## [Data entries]
<<<<

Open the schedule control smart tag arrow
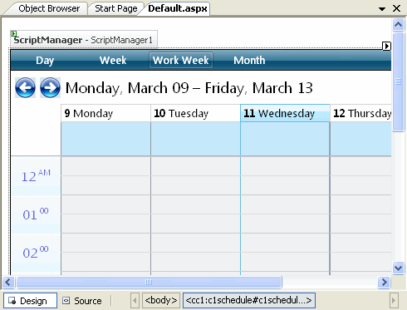 pyautogui.click(x=386, y=46)
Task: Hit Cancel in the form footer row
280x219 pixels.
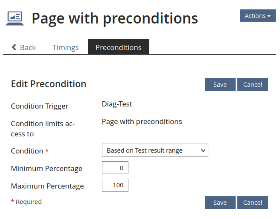Action: point(252,203)
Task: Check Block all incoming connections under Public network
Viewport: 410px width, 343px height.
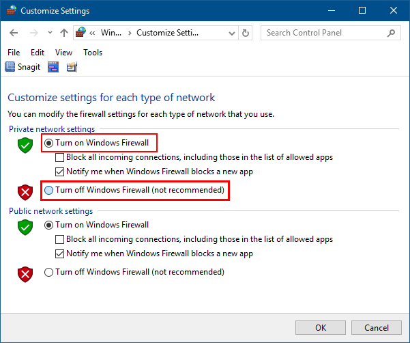Action: point(59,239)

>>>>

## [Problem]
When you repeat the data, keep every line exact and drop the images.

## [Response to this exercise]
Open the schedule control smart tag arrow
 pyautogui.click(x=386, y=46)
Task: Hit Cancel in the form footer row
280x219 pixels.
Action: point(252,203)
Task: Check Block all incoming connections under Public network
Viewport: 410px width, 343px height.
Action: point(59,239)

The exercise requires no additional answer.